Como a baixa autoestima aparece na vida adulta

A baixa autoestima raramente se apresenta de forma óbvia. Ela pode se manifestar como:
ciúmes excessivos
medo de abandono
dificuldade de confiar
necessidade de aprovação
autossabotagem
dificuldade de impor limites
relações desequilibradas
Ou até como uma postura aparentemente oposta: controle excessivo, rigidez, perfeccionismo. No fundo, tudo isso gira em torno da mesma pergunta: “eu sou suficiente?”
Caminhos de reconstrução da autoestima
A autoestima não se constrói com frases prontas. Ela se constrói com experiência emocional vivida. Alguns caminhos possíveis:
1. Reconhecer sua história: Entender de onde vem a sensação de desvalor.
2. Nomear a vergonha: Dar linguagem ao que antes era apenas um sentimento difuso.
3. Diferenciar sua voz da voz internalizada: Nem tudo que você pensa sobre si é verdade — muitas vezes é eco do passado.
4. Construir uma relação mais compassiva consigo mesma: Substituir a autocrítica por compreensão.
5. Aprender a se posicionar: Autoestima também se constrói através de limites.
6. Buscar psicoterapia: Esse é um processo profundo — e muito mais potente quando acompanhado.
Autoestima é um caminho de volta
A autoestima não é algo que você precisa “alcançar”. É algo que você reconstrói

ao longo do caminho. É sair da lógica de tentar ser suficiente para alguém…e começar, aos poucos, a se reconhecer como suficiente para si. Se você se identifica com esse tema — insegurança, ciúmes, sensação de não ser boa o bastante — saiba que existe um caminho possível.
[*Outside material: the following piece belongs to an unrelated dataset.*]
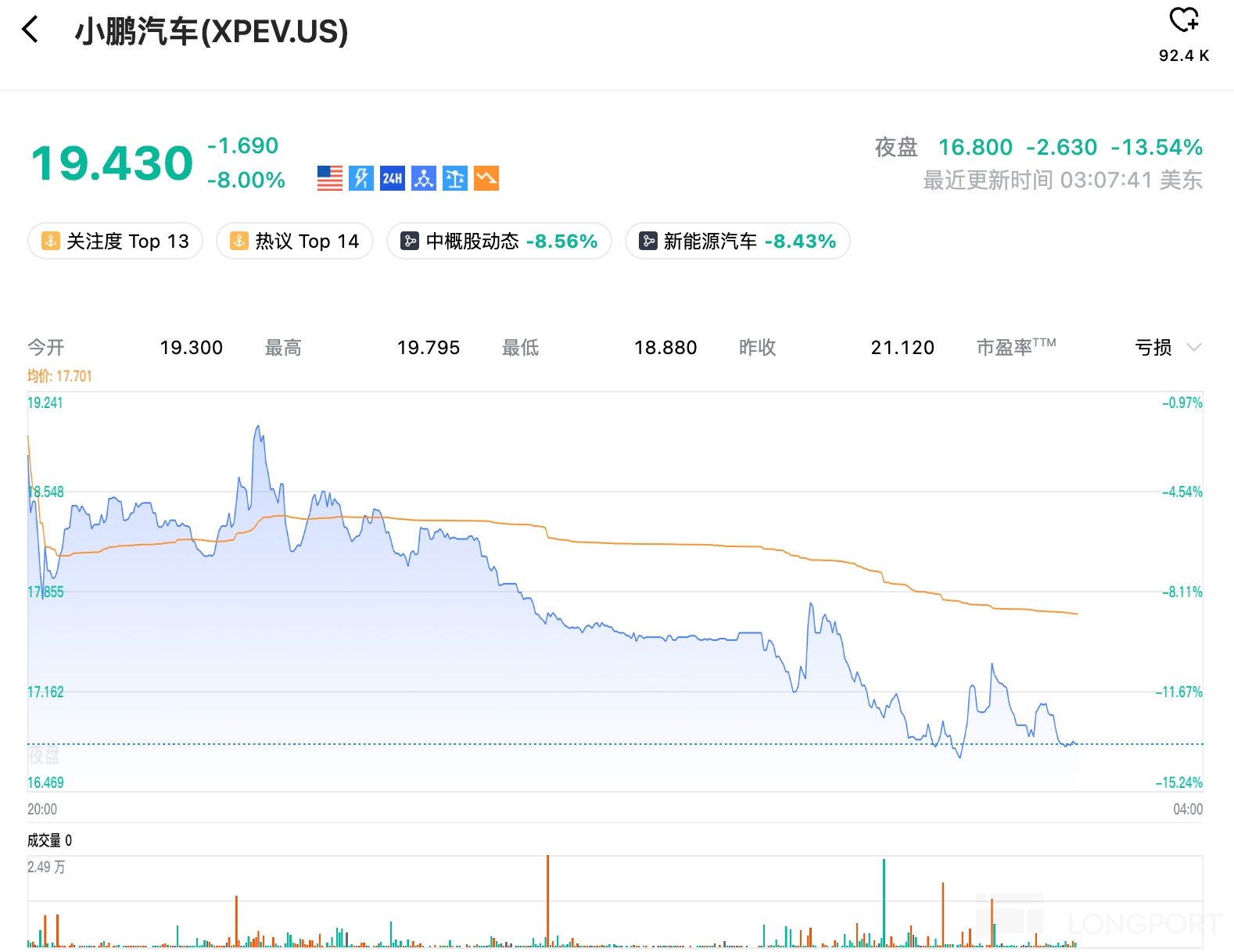
Task: Go back using the left arrow
Action: [30, 30]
A psicoterapia, especialmente com base junguiana, pode te ajudar a:
acessar as raízes emocionais da sua autoestima
integrar experiências de dor e rejeição
fortalecer sua identidade
e construir uma relação mais verdadeira com quem você é
Se esse texto tocou você, talvez seja o momento de dar um passo em direção a si mesma. Agendar uma sessão pode ser o início de um processo de reconexão profunda. Porque, no fim, autoestima não é sobre se tornar alguém melhor. É sobre voltar a ser quem você sempre foi — antes de aprender que não era suficiente.